The SON begins full implementation of cement standardisation policy
25 September 2014Nigeria: The Standards Organisation of Nigeria (SON) has begun to implement the cement standardisation and reclassification scheme with a zonal stakeholders' forum on blocks and allied products in the south west. The SON has also received directives from the Federal Ministry of Industry Trade and Investment to immediately commence the full enforcement of the policy across all segments of the cement and allied products sector.
The federal government's regulator of quality and standards began with the official unveiling of the new packaging and labelling model for the three different classes of cement in the nation's market, with clear labelling and colour coding to help stakeholders easily distinguish between 32.5, 42.5 and 52.5 grade cements in order to prevent misuse.
The minister of States for Industry, Trade and Investment, Samuel Ortom, expressed delight over the move by SON to firm up the regulations for building materials in the country.
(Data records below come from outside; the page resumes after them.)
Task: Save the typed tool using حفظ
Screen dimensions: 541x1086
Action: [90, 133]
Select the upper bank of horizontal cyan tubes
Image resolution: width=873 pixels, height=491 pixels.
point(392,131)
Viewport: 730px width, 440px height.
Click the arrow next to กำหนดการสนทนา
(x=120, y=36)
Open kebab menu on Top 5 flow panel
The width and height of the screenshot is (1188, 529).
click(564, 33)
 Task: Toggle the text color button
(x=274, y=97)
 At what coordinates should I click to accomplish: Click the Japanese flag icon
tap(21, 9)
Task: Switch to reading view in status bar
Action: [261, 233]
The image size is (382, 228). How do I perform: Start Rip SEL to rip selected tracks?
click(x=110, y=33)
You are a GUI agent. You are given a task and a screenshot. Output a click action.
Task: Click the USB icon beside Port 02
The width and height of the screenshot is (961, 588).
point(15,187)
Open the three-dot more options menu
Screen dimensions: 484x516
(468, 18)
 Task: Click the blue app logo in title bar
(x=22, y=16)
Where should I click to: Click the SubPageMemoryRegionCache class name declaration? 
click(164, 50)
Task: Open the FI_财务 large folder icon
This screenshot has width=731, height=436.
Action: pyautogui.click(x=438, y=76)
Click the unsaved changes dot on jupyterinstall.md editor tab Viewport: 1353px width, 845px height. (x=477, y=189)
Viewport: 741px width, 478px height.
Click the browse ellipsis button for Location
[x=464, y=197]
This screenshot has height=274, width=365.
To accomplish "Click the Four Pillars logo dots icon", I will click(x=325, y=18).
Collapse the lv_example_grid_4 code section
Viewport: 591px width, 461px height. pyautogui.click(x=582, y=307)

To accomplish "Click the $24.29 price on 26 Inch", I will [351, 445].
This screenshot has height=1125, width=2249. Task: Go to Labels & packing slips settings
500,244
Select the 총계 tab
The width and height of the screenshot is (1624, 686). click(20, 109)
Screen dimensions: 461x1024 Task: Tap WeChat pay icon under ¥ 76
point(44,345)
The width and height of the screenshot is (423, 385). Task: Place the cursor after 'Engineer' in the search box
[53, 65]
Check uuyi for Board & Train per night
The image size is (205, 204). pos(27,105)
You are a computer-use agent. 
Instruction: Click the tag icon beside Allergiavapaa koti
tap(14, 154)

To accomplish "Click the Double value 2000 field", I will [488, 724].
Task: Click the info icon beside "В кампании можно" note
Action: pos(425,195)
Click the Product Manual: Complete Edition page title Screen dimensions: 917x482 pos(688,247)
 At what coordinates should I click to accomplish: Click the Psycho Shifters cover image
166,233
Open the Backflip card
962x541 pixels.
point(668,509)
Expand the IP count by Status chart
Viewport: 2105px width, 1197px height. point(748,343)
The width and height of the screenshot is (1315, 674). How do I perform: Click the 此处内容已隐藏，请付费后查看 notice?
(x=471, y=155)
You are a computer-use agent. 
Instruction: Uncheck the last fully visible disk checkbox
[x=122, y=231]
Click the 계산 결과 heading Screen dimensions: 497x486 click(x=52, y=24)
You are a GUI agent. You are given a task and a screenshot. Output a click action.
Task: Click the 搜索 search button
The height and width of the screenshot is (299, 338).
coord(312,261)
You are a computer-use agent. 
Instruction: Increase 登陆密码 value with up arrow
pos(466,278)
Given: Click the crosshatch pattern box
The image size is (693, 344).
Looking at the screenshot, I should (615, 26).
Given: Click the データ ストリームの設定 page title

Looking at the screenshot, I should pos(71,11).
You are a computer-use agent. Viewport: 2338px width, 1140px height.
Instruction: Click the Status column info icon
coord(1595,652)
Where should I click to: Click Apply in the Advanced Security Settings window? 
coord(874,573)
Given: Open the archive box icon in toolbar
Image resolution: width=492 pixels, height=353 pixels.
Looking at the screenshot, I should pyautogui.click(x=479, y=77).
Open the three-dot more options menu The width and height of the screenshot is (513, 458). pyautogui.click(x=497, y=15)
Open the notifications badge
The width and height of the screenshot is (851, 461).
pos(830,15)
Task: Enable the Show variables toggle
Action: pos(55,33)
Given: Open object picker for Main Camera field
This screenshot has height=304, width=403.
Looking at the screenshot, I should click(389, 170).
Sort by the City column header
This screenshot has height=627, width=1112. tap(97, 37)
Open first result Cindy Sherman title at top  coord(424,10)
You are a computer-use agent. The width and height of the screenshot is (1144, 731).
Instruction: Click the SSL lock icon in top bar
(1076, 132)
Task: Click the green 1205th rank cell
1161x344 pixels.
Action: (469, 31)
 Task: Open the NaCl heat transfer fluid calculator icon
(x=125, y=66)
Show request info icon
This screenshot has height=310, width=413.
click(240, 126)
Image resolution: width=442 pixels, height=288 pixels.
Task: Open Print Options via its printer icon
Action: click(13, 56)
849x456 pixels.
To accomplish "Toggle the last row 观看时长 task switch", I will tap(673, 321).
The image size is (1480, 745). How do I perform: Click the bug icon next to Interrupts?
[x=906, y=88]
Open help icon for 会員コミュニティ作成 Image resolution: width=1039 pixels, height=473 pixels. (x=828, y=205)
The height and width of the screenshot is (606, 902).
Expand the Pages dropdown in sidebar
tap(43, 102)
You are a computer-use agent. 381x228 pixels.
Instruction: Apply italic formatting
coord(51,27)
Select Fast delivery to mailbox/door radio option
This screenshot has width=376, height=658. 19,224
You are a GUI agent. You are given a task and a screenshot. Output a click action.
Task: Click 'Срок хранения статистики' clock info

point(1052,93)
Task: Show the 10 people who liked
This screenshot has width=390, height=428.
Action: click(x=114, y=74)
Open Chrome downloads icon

Ortom endorsed the decision to contrive the new cement packaging and labelling in line with the recently-approved Nigerian Industrial Standard for Cement, stressing that these steps would go a long way to enhance the building and construction industries.
"One key focus of standardisation all over the world is continual improvement aimed at customer satisfaction. This is only attainable through the diligent implementation of specifications for products and services as prescribed in the relevant approved standards," said Ortom. "Standards in themselves are dynamic in that they undergo reviews as necessary, towards ensuring continual improvement in products quality."
Dubai’s ICD buys US$300m stake in Nigeria’s Dangote Cement
09 September 2014Nigeria/Dubai: The Investment Corp of Dubai (ICD) has bought a 1.4% stake in Nigeria's Dangote Cement for US$300m. Dangote Cement spokesman, Carl Franklin, confirmed the sale, but provided no further details.